His thumb skims my jaw before he quickly releases it and hooks his arms loosely over my shoulders. We're not exactly grinding together; it's more of a PG-type version of how I was with Ezra and Oskar, but it's still the closest we've been … ever?
Knox's body is warm and hard. He's taller than me, and his shoulder is right there, begging for me to bury my face into his thick neck. My whiskey dick is wearing off, and all I want to do is press in tighter, closer, rub my cock against his hip, his thigh, any part of him. That'd be a fast way to end this though, and I'm not in any hurry for it to be over.
I'll revel in the torture of the moment instead.
"I'd say an NHL career is something," Knox says gently. There's no resentment or weight to his words, but it does make me curious, and not for the first time, about whether he wishes things had gone differently for him.
"Yeah, but maybe I don't want my career being my whole personality."

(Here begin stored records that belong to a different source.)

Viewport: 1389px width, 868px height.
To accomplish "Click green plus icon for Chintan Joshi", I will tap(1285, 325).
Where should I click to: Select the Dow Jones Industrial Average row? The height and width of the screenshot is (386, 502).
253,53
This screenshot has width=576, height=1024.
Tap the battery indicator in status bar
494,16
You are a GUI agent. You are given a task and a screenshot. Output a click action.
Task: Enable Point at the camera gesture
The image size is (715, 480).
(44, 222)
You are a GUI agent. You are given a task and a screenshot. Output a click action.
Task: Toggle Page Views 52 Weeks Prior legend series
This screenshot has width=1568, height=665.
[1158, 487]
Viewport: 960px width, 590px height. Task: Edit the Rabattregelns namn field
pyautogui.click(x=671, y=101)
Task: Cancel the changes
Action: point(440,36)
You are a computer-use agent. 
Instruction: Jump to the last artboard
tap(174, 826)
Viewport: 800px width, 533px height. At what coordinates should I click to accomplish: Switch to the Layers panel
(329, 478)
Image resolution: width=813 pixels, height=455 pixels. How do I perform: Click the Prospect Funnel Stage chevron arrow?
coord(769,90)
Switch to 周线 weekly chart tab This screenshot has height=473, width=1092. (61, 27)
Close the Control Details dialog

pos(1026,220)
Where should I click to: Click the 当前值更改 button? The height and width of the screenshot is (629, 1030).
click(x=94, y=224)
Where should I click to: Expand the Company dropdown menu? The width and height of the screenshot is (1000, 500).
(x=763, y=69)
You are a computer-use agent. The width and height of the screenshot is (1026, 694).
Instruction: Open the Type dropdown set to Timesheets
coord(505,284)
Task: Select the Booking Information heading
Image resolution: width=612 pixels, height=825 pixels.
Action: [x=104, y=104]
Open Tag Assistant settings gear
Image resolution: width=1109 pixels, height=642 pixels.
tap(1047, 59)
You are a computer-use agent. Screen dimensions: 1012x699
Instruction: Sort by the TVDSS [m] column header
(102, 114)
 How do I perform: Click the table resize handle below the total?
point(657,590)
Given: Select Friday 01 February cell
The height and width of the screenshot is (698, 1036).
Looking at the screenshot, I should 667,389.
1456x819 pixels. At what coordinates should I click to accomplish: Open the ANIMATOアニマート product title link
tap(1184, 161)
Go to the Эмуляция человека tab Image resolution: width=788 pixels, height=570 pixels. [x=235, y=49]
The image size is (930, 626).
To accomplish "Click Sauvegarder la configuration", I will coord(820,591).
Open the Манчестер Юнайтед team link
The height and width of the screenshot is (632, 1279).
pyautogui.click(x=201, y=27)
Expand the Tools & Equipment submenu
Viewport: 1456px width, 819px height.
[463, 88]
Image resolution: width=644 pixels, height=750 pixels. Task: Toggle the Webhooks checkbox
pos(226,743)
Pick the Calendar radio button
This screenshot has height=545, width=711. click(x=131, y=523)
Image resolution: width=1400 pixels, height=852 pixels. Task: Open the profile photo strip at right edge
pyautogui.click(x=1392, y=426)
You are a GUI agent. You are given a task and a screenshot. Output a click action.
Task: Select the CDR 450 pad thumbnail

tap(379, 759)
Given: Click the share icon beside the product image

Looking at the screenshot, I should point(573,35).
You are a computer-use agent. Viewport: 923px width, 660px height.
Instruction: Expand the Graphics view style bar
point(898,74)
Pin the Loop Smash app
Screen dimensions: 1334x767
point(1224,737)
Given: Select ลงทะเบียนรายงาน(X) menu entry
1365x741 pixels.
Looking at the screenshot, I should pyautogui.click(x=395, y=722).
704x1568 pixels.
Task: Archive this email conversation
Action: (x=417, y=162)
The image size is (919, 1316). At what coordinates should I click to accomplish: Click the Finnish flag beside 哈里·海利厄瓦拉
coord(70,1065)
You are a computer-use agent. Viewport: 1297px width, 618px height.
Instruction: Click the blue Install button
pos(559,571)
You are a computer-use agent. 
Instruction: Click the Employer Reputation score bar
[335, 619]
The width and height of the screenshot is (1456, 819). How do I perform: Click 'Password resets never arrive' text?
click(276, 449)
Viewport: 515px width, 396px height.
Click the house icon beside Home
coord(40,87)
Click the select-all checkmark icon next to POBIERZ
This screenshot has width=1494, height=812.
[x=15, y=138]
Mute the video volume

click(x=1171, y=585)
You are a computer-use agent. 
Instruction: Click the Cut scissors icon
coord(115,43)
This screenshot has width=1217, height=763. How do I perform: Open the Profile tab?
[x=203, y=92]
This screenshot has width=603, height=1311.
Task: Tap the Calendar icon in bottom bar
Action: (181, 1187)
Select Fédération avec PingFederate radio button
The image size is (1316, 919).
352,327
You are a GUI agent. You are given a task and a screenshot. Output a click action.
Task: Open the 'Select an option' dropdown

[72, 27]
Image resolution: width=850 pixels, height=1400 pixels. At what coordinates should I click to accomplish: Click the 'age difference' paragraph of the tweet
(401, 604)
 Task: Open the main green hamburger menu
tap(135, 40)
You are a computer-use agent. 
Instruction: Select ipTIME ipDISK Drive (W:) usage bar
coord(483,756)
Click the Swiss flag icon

Knox laughs, the free kind that lights up his eyes and makes me fall that little bit more. "You picked the wrong career for that, then."
"You know what I mean."
"Sure, but are your only two choices a scandal or being a hockey god? Isn't there a middle ground?"
I ignore his question and decide to tease him instead. "Hockey god?"
"Ahh …"
"No, no. Don't get all shy on me now. Tell me more about how amazing I am. I'm better than Connor, aren't I? Admit it." Our faces are closer than they were a moment before, and I don't make an effort to back up.
"Why are you always trying to lure me into trouble?"
That pings something in my head. "Trouble?"
Knox's expression holds all of the indulgence he normally sends my way. "You're an elite player. You don't need me to feed your ego. I'm also not going to compare you and Con, because he's a D-man and you're a forward."
"You wouldn't anyway though, would you?"
"Smart man."
I'm wondering what the hell I'm doing here. No matter how strongly I feel about him, it's pointless, and while this Disney version of slutty dancing might be fulfilling that desperate need I have for his attention, the reminder that Con will always come first has suddenly ripped away the appeal.
"You know what? I need another drink. Dancing isn't as fun sober."
Knox immediately pulls away from me. "To the bar, it is."